All weekend, the news was filled with tweets and squawks about the verdict in the George Zimmerman trial, about how “the system had failed,” and how the jurors, now released from their sequestration, were receiving threats and messages of a most vicious nature. The public seemed to want to blame the jurors, and not the laws or the prosecution.

Being on a jury is a completely thankless job. We put jurors down for not being clever enough to get out of their civic responsibility, and then we pillory them for complying with their oath of office. Thus, yesterday, I posted my support of the jury. They had a difficult job, did it conscientiously, and were being punished for it.
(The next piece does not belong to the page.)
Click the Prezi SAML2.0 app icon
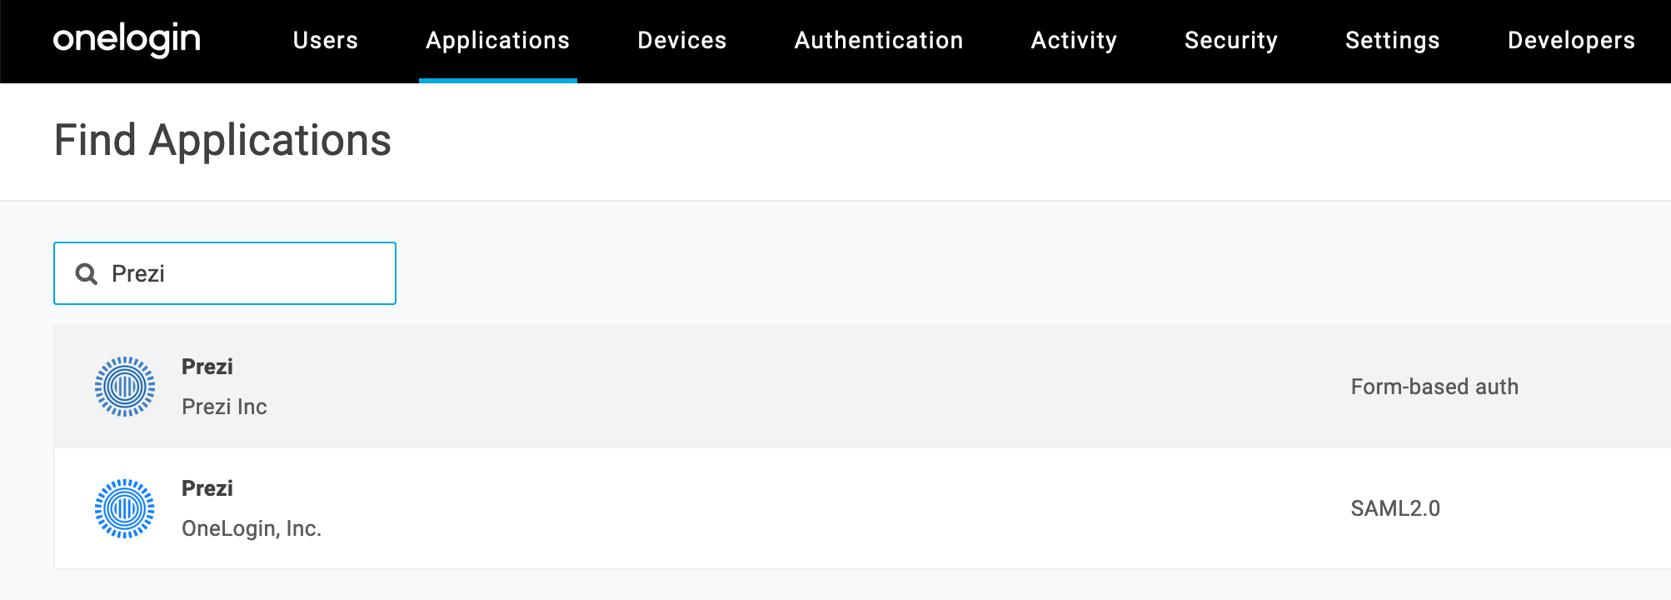This screenshot has width=1671, height=600. pyautogui.click(x=125, y=508)
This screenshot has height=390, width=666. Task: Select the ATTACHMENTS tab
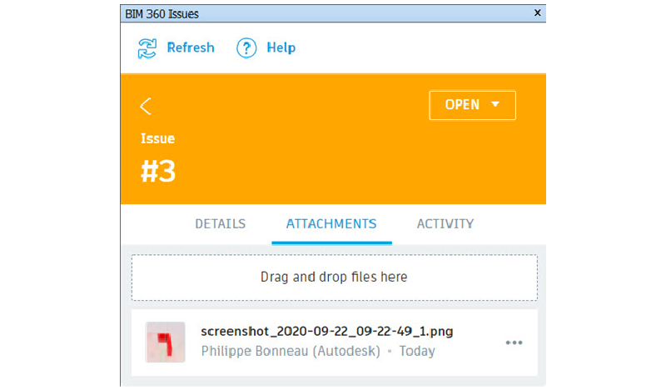click(331, 223)
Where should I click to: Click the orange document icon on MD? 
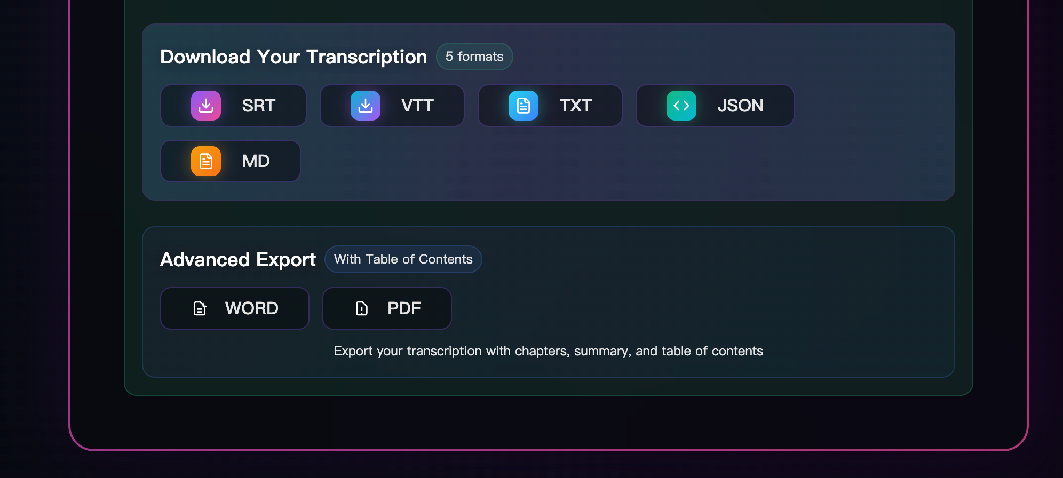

But by the end of the day, the Twitterverse blew up again. This time they were outraged by the news that Juror B37 had signed with a literary agent and intended to write a book about her experience. No book deal had been made. She and her agent were just talking about the possibility of writing a book. That didn’t matter to the Twitterati, though, and they went ballistic, got nasty, and started a petition, and stopped the “outrage” in its tracks.

But the Twitterverse got it wrong.

The outrage is not that this woman, Juror B37, was thinking about writing a book of her experience in the trial. Juror B37 is by all reports a quiet, middle-class, middle-aged worker. She has committed no crime. She has performed a civic duty that most of the Twitterati try to shirk. She and five other jurors were sequestered, hidden from their families and the public during the course of a highly publicized trial. She and her co-jurors sat and listened and weighed the evidence, and then rendered a considered verdict which was–by all legal analysis of the trial that I’ve read–the only verdict they could have returned.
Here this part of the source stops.